1 March 2010 Alternative Risk Transfer

Bermuda to take on Cayman in cat bond dominance

With last year’s shares on the Bermuda Stock Exchange (BSX) down 40 percent from the year before, the Island—known primarily for its insurance and reinsurance business—is seeking a way to bounce back.

Following the introduction last October of the Insurance Amendment Act, Bermuda is now able to go head to head with the Cayman Islands to claim the dominant position within the insurance linked securities (ILS) market, of which cat bonds form a staple.

Andre Perez, chief executive officer of the Bermuda-based Horseshoe Group, said: “While we realise that the Cayman Islands has been the leader on cat bonds, we are confident that Bermuda now provides a viable alternative.”
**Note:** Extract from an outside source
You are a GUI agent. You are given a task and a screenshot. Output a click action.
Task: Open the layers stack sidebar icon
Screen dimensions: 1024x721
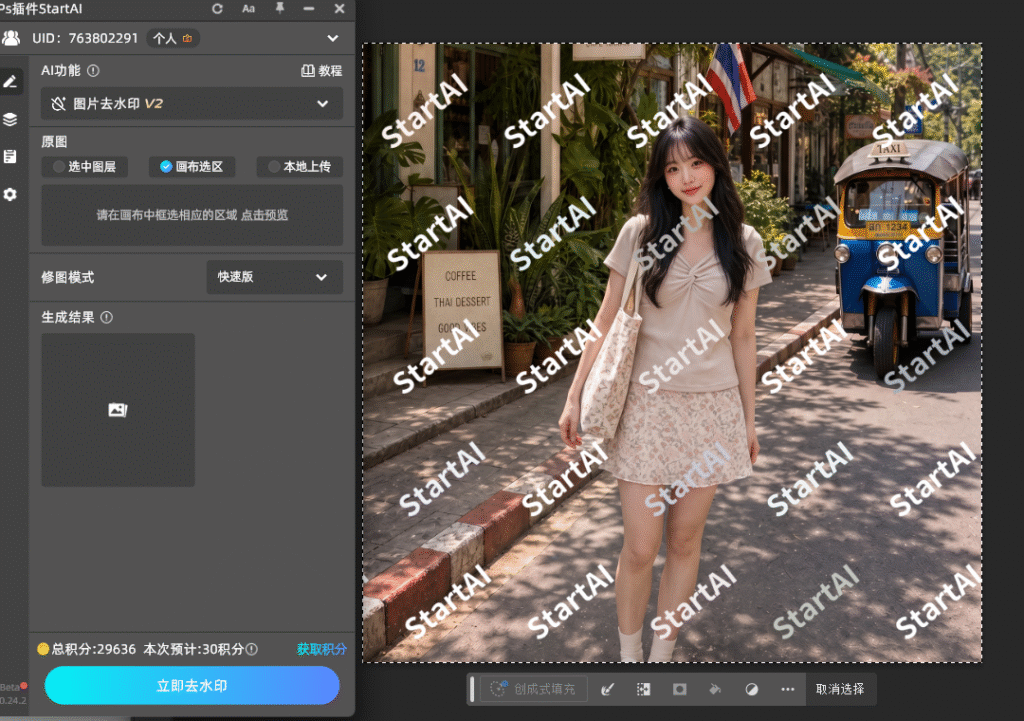(10, 120)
The act, which allows specific risk-based regulations for the establishment of special purpose insurers (SPIs) as a new class of insurer, will recognise and facilitate the structure of insurance-linked securities.

Perez continued: “Since Hurricane Andrew, Bermuda has emerged as the foremost property/catastrophe reinsurance market in the world, and this new SPI regulation is a step towards consolidating this lead by making it easier for cat bonds to be managed out of Bermuda.”

Others also remain positive and predict that 2010 will be a better year for the Island. Greg Wojciechowski, BSX president and chief executive officer, describes the change as an “exciting development for Bermuda”.

He added: “I have every confidence that the hard work that has been done in Bermuda to create a commercial and regulatory environment that supports innovative business transactions and solutions will be rewarded by the markets through an increased flow of new business to the jurisdiction.”

The act was approved in part to attract international investors to Bermuda after a difficult year on the markets. The Royal Gazette/BSX Index ended 2009 at 2072.41, 39.95 percent lower than in 2008, according to the exchange.

The BSX total market capitalisation as of December 31, 2009 (excluding fund listings) stood at over $225 billion and total trading volume for the period was 5.7 million shares. The value of shares traded was cut in half year over year—$50.9 million in 2009 compared with $101.5 million for 2008.

Shelby Weldon, director of insurance, licensing and authorisations at the Bermuda Monetary Authority, affirmed the introduction of the act by saying: “Many of the sponsors and purchasers of catastrophe bonds already have a presence in Bermuda. As a result, the establishment of SPIs in Bermuda to offer such products makes perfect business sense and could lead to cost efficiencies for both sponsor and purchaser.”